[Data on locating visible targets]
====================

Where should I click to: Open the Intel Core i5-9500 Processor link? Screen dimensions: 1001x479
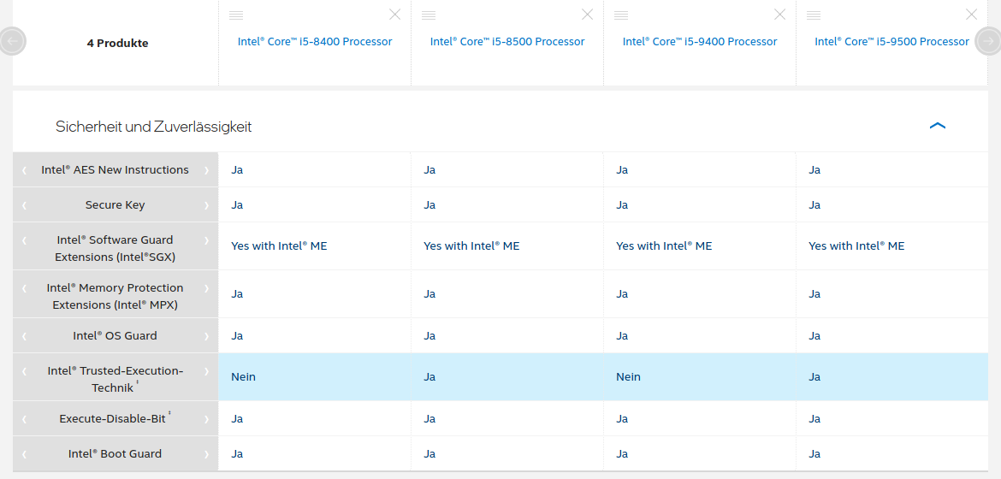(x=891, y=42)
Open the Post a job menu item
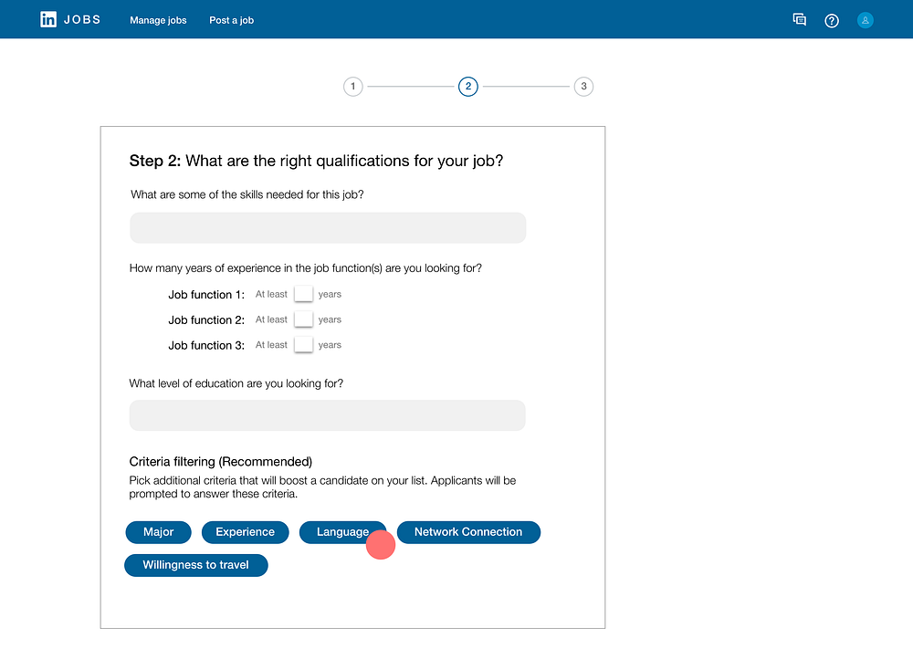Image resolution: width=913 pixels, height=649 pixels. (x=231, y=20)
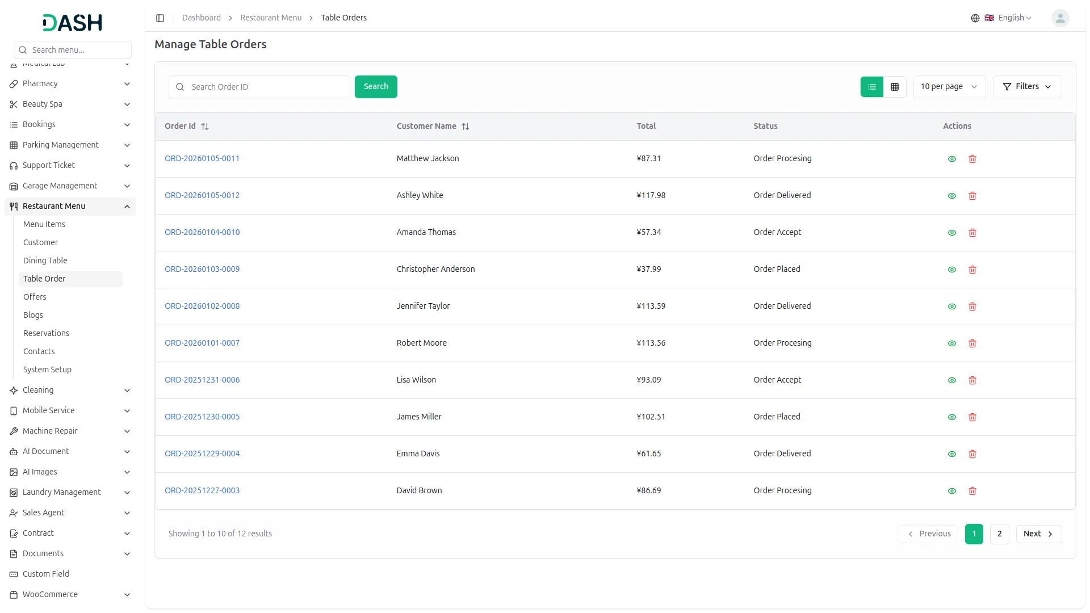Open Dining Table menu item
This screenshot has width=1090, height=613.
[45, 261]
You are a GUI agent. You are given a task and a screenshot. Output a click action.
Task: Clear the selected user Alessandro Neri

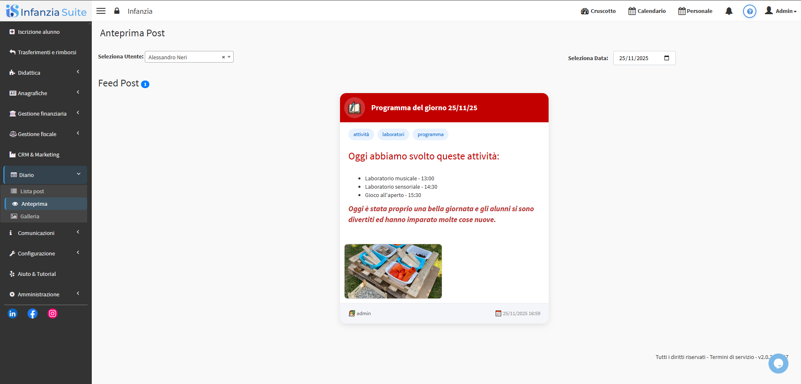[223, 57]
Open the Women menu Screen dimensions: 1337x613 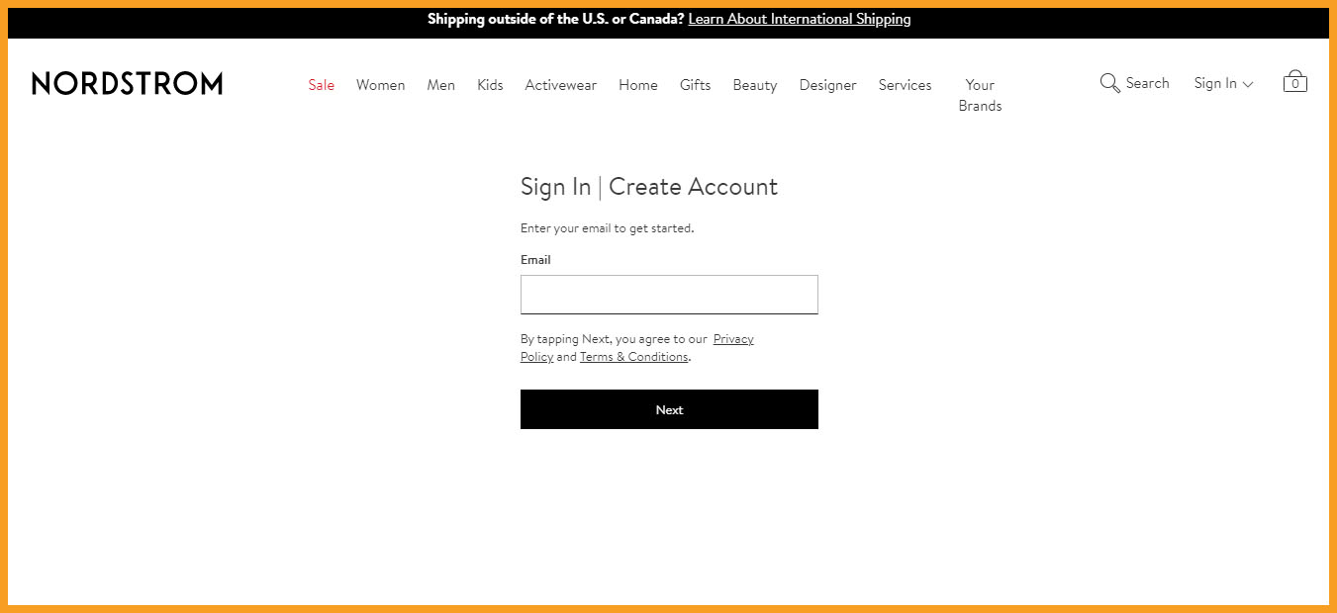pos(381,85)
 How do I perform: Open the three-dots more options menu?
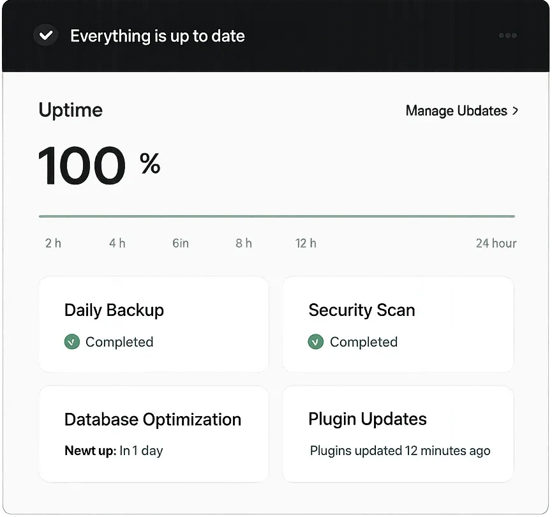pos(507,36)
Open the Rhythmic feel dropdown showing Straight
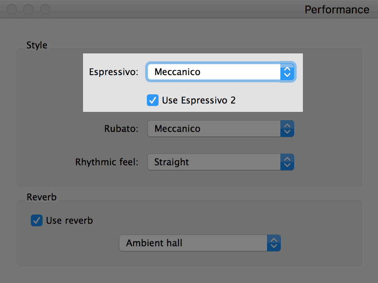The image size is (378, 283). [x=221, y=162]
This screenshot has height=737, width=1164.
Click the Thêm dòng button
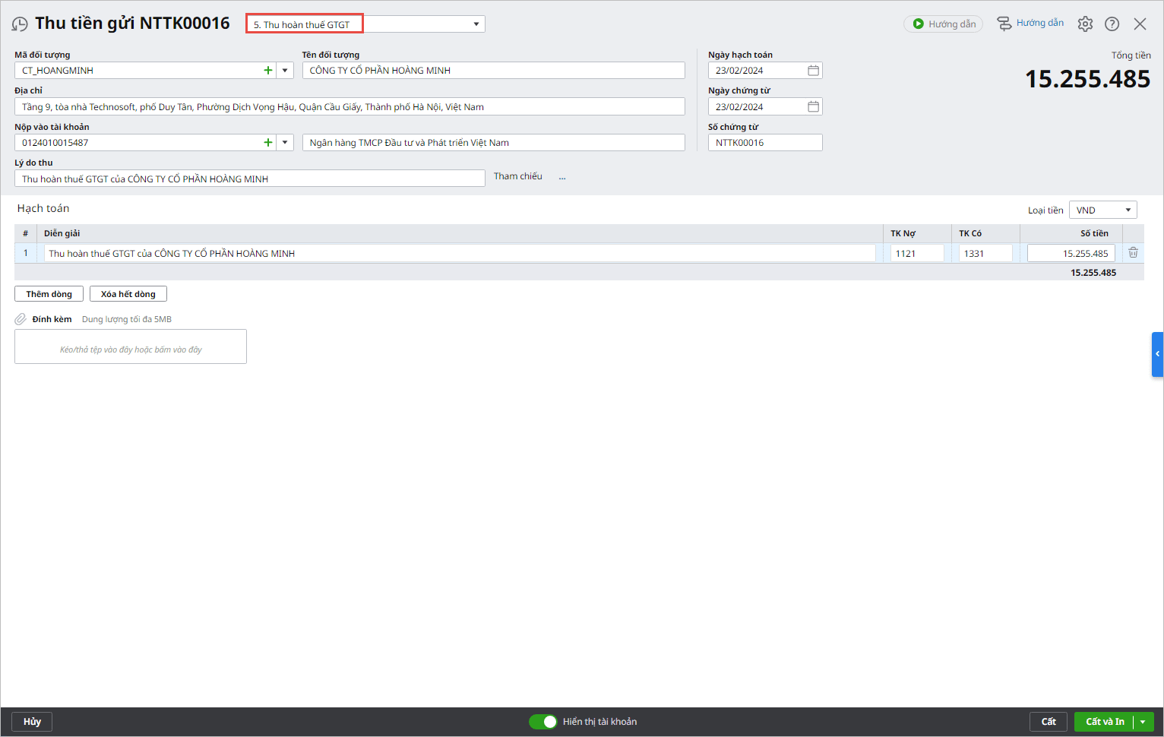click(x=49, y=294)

====================

Directive: Please copy the items word for word, starting at the line containing "Open the Rhythmic" and continuing through the last item, inclusive. Leave out the pictures.

Output of the exercise:
Open the Rhythmic feel dropdown showing Straight
The image size is (378, 283). [x=221, y=162]
This screenshot has height=737, width=1164.
Click the Thêm dòng button
click(x=49, y=294)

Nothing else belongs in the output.